On August 25, 2022, Valex Corporation filed an official notice of a data breach with the Attorney General of California after the company reportedly experienced a malware attack that leaked consumer data. According to Valex, the breach resulted in the names, dates of birth and Social Security numbers of certain individuals being compromised. After confirming the breach and identifying all affected parties, Valex Corp. began sending out data breach letters to all affected parties.
If you received a data breach notification, it is essential you understand what is at risk and what you can do about it. To learn more about how to protect yourself from becoming a victim of fraud or identity theft and what your legal options are in the wake of the Valex Corp. data breach, please see our recent piece on the topic here.
What We Know About the Valex Corp. Data Breach
The information about the Valex Corporation data breach comes from the company’s official filing with the Attorney General of California. Based on this information, on around July 1, 2021, Valex determined that the company had been the target of a malware attack.
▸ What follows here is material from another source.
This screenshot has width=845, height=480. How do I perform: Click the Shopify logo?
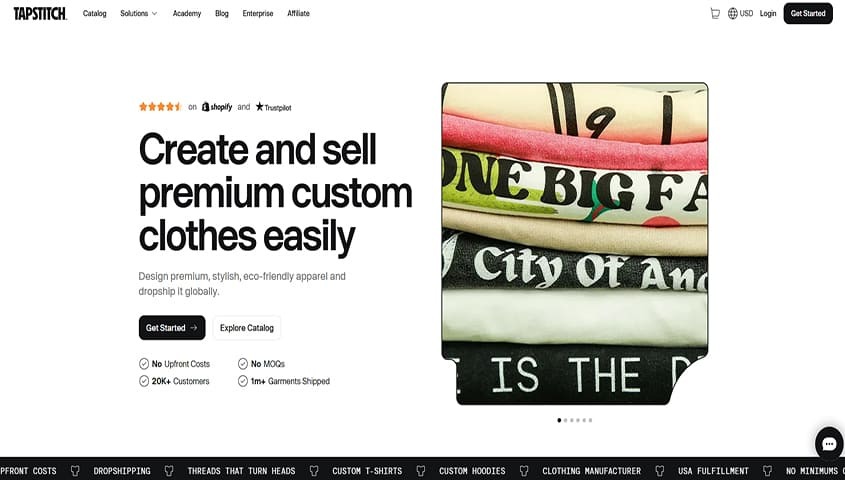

Upon making this discovery, Valex secured its systems, restored access to authorized individuals, and launched an investigation into the incident in hopes of determining whether any consumer data was impacted.
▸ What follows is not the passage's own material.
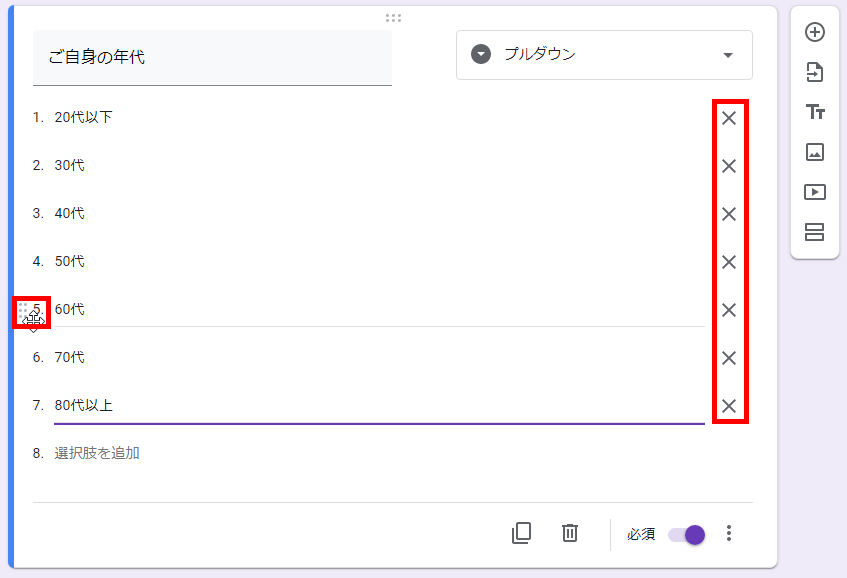Delete the question with the trash icon
Image resolution: width=847 pixels, height=578 pixels.
(569, 533)
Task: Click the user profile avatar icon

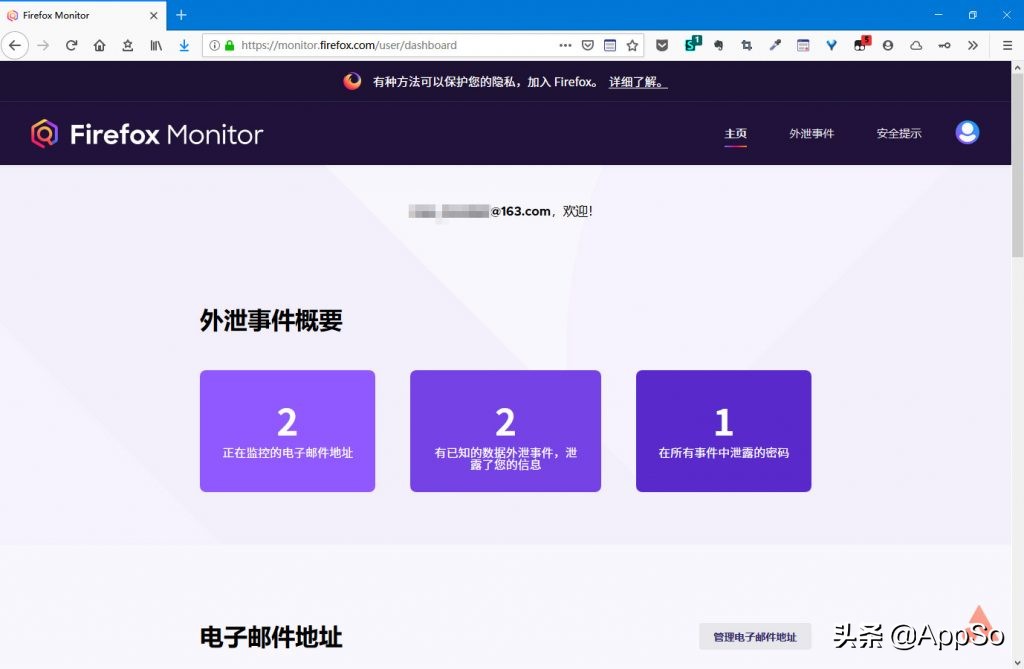Action: coord(967,131)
The Valex investigation confirmed that an unauthorized party was able to gain access to its system between June 30, 2021 and July 1, 2021. The investigation also revealed that certain data was removed from Valex’s servers. However, the company could not distinguish between the data that was viewed versus that which was viewed and removed.
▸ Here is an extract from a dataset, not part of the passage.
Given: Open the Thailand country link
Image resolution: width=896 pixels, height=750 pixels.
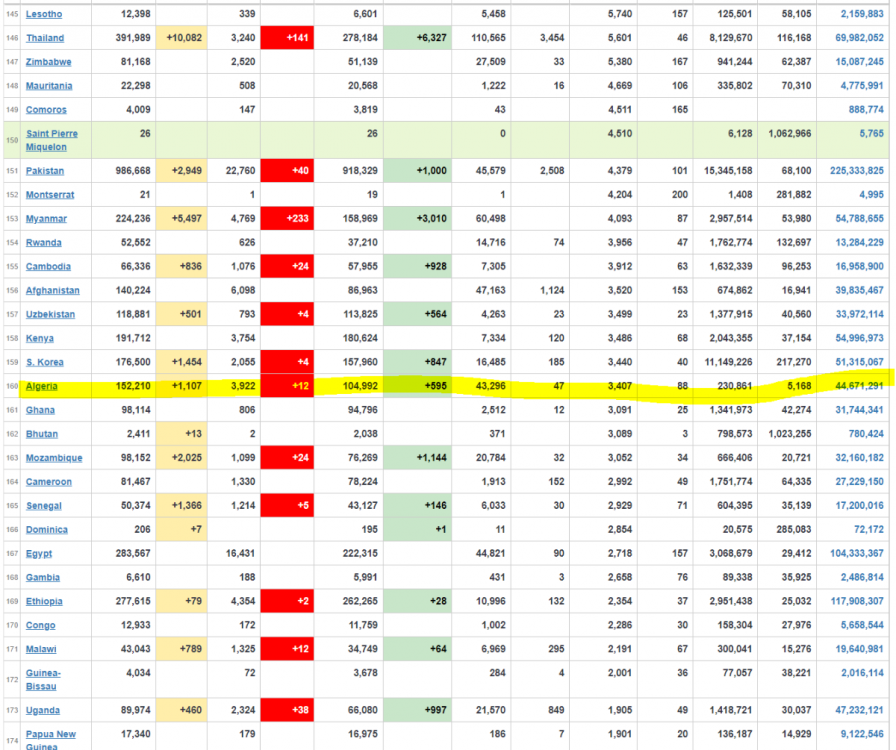Looking at the screenshot, I should click(x=45, y=38).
Upon discovering that sensitive consumer data was accessible to an unauthorized party, Valex Corp. began the process of reviewing all affected files to determine what information was compromised and which consumers were impacted by the incident. While the breached information varies depending on the individual, it may include your name, date of birth and Social Security number.
On August 25, 2022, Valex Corp. sent out data breach letters to all individuals whose information was compromised as a result of the recent data security incident.
More Information About Valex Corporation
Based in Ventura and founded in 1976, California, Valex Corporation is a manufacturer of ultra-high purity stainless steel distribution system components. Some of the company’s products include stainless steel tube, pipe & fittings, A22® alloy tube & fittings, stainless steel ASME BPE, manifolds & integrated assemblies, high-purity ball valves, process cooling water ball valves, and mini ball valves. Valex Corp. employs more than 333 people and generates approximately $28 million in annual revenue.
Why Did Valex Wait So Long to File Notice of a Data Breach?
The Valex data breach was first discovered in June 2021; however, it appears as though the company did not file an official notice of the breach until August 2022. When did Valex know if consumer data was leaked? And if the company was aware of a leak over a year ago, doesn’t it increase the risks of identity theft and other frauds being committed against victims of the breach by waiting to provide notice of the incident?
Definitely, hackers and other cybercriminals try to use any information they steal as soon as possible—well before consumers can cancel their credit cards and alert potential lenders. By acting quickly, hackers may also evade law enforcement. Thus, by waiting to provide notice, a company gives hackers ample time to use the data for criminal purposes. That said, there are a few valid reasons why companies do not announce a data breach immediately. Of course, there are also some less compelling reasons for waiting to announce a data breach.
One possible explanation for a delayed breach report is that the company doesn’t realize it had been hacked until weeks or months after the incident. In these cases, there is little a business can do if it is unaware of a breach. Of course, those organizations with strong data security systems should be able to identify and contain a breach rather quickly. So, while companies can’t report a breach they are unaware of, that isn’t exactly a good excuse.
Another reason why a data breach may not be reported immediately is that the company is cooperating with a law enforcement investigation. In some situations, law enforcement agencies ask victimized businesses to hold off on reporting a breach so as to not alert hackers that the breach has been detected and is under investigation. By not reporting the breach, it gives law enforcement time to investigate the incident and, potentially, catch the criminals who orchestrated the attack.
Finally, another reason why a company may not immediately report a breach is that the company is in the process of reviewing the leaked data to see what data types were exposed and who was affected. Once a company learns of a data breach, it needs to review the compromised files, which can take time. However, there is nothing stopping a company from issuing a preliminary notice to all customers whose information may have been affected.
Of course, some companies don’t report a data breach because it isn’t high on their list of priorities or because they fear the public’s backlash. It’s too early to tell why Valex waited over a year to provide consumers with notice that their information had been leaked, but it certainly raises a few questions.